My understanding was the number was every X days. Will have to check mine tomorrow.

If I understand your video essentially what you've done is today set channel 1 for every other day. Then tomorrow set channel 2 for every other day. (But you've played with the clock to save waiting and to test?)


----------



## tubamanandy (23 May 2015)

The Jabao is a doddle to programme and a delight to use - I inadvertently went into manual when I first used it (handy as it primed the pumps nicely) until I found out how to go into the programming mode


----------



## Matt Horne (27 May 2015)

OK this pump is driving me insane now. I have programmed it exactly the same way that Legytt has above in the video. 
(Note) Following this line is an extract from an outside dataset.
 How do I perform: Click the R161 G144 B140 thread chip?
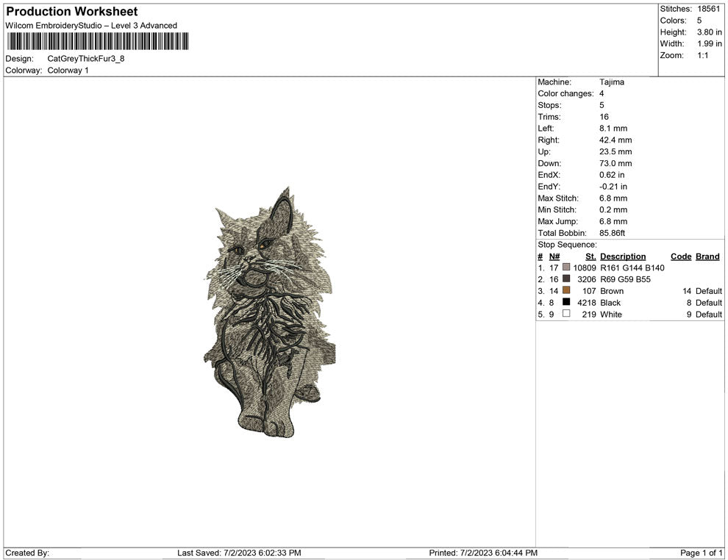(566, 268)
When I test them by setting the date forward it works perfectly, with one pump coming on. Then the second pump coming on the next day etc. 
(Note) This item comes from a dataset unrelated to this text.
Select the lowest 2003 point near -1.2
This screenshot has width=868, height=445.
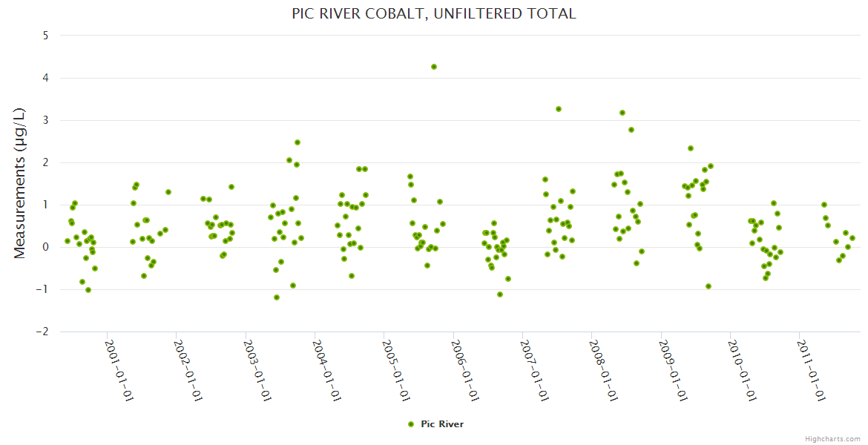277,297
However when I leave it to come on the day after I set it, I watch the time come round and nothing happens! I don't understand why? 

Help needed please


----------



## Julian (27 May 2015)

Could I ask what calculator you guys to make your liquid solutions? I only have measuring spoons, do I need a set of scales to measure it properly or can I get away with using spoons..?


----------



## Ryan Thang To (27 May 2015)

Matt Horne said:


> OK this pump is driving me insane now. I have programmed it exactly the same way that Legytt has above in the video.
> 
> When I test them by setting the date forward it works perfectly, with one pump coming on. Then the second pump coming on the next day etc.
> 
> ...


Okok lol. I know how you feel. Do you have Skype?


----------



## Ryan Thang To (27 May 2015)

Julian said:


> Could I ask what calculator you guys to make your liquid solutions? I only have measuring spoons, do I need a set of scales to measure it properly or can I get away with using spoons..?
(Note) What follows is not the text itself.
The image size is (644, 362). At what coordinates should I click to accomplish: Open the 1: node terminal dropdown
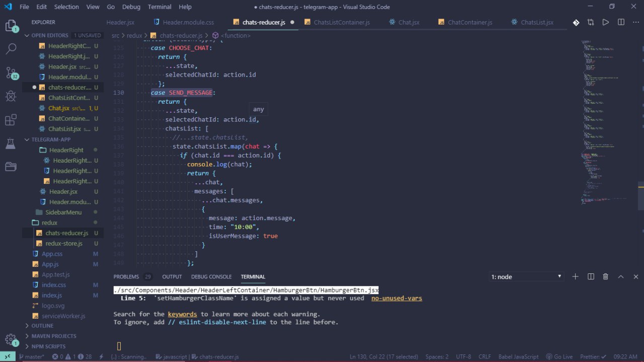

If you are making 2 bottle solution then measuring spoon is what you need. If you like to add salt in to the tank you need a scale.

Cheers
Ryan


----------



## Matt Horne (27 May 2015)

Lol yes I do mate. I'm sure it's something simple, I just don't know what! Lol Not able to go on Skype until after work today at about 5. Pm me your Skype details


----------



## ian_m (27 May 2015)

Julian said:


> only have measuring spoons, do I need a set of scales to measure it properly or can I get away with using spoons..?


Spoons are fine. Original EI research used spoon amounts.


----------



## Julian (27 May 2015)

ian_m said:


> Spoons are fine. Original EI research used spoon amounts.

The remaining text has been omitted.